# MATERIAL TO PROCESS
____
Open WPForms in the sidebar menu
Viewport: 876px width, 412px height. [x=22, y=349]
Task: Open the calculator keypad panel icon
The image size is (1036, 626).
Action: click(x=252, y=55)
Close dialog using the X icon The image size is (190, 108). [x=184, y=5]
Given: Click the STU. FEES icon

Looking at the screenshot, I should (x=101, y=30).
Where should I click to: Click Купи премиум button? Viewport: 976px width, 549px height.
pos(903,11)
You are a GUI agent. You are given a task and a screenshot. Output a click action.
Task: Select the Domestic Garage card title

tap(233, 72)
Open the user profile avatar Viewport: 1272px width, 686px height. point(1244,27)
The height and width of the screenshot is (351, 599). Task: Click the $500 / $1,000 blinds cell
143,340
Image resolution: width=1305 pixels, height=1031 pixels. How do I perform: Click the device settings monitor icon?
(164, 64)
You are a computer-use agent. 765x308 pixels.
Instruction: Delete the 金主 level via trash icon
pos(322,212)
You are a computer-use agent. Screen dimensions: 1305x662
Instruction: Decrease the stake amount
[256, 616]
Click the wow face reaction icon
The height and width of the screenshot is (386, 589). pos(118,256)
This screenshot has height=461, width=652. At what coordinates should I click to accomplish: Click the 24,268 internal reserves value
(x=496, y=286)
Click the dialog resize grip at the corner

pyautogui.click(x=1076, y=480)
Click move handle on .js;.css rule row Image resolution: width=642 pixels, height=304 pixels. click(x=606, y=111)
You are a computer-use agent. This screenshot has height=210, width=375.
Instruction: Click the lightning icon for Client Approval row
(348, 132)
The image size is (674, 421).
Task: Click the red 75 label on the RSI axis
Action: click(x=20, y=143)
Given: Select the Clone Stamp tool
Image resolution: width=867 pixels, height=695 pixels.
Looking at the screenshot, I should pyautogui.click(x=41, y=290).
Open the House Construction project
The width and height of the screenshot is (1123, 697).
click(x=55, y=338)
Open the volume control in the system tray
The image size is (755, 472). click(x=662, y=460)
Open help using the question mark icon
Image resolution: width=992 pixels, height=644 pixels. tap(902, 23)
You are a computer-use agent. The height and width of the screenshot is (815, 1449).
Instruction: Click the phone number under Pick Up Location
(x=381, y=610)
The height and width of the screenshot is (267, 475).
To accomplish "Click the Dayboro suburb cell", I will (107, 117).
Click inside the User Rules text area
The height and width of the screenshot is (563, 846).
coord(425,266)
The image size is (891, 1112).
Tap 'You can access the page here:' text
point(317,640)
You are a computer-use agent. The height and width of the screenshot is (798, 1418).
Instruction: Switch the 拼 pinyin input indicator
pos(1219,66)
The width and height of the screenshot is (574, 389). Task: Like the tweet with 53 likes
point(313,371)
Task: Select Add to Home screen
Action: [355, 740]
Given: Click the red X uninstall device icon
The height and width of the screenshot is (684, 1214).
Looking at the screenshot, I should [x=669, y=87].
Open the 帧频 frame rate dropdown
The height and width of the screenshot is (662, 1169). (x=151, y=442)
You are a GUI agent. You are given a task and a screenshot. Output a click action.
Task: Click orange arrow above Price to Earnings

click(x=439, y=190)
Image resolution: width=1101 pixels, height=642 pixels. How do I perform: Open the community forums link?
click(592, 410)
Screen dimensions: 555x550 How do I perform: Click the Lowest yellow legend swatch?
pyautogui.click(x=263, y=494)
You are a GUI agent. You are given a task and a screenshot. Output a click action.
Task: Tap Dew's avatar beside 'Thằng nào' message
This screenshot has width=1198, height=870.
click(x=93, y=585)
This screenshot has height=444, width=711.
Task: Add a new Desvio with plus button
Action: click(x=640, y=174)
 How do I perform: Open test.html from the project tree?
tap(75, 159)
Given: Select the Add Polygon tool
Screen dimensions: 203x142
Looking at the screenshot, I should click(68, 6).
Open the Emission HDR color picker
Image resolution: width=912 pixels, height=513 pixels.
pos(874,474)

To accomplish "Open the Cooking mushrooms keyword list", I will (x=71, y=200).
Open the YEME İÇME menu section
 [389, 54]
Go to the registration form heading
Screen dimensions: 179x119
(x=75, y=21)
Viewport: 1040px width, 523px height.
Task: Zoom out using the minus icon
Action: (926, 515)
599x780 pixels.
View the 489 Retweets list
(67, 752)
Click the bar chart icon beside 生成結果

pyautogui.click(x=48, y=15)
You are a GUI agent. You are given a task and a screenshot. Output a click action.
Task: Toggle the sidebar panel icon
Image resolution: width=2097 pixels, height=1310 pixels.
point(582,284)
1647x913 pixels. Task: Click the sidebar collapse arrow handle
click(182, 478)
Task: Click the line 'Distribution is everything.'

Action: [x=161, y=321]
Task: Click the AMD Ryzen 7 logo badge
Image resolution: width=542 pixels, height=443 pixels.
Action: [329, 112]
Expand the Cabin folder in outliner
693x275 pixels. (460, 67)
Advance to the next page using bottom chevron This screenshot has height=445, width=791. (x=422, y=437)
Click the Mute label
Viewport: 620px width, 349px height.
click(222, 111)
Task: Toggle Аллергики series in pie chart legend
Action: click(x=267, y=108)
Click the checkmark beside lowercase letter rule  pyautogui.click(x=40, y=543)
____
# YOUR TASK
Put the lines in the stretch from the one containing "You are a computer-use agent. 765x308 pixels." through the one containing "The height and width of the screenshot is (386, 589)." into a two-column CSV with the headers instruction and answer, one row per pair. Quote each field and turn line breaks into spaces.

# EXERCISE ANSWER
instruction,answer
"You are a computer-use agent. 765x308 pixels. Instruction: Delete the 金主 level via trash icon","pos(322,212)"
"You are a computer-use agent. Screen dimensions: 1305x662 Instruction: Decrease the stake amount","[256, 616]"
"Click the wow face reaction icon","The height and width of the screenshot is (386, 589). pos(118,256)"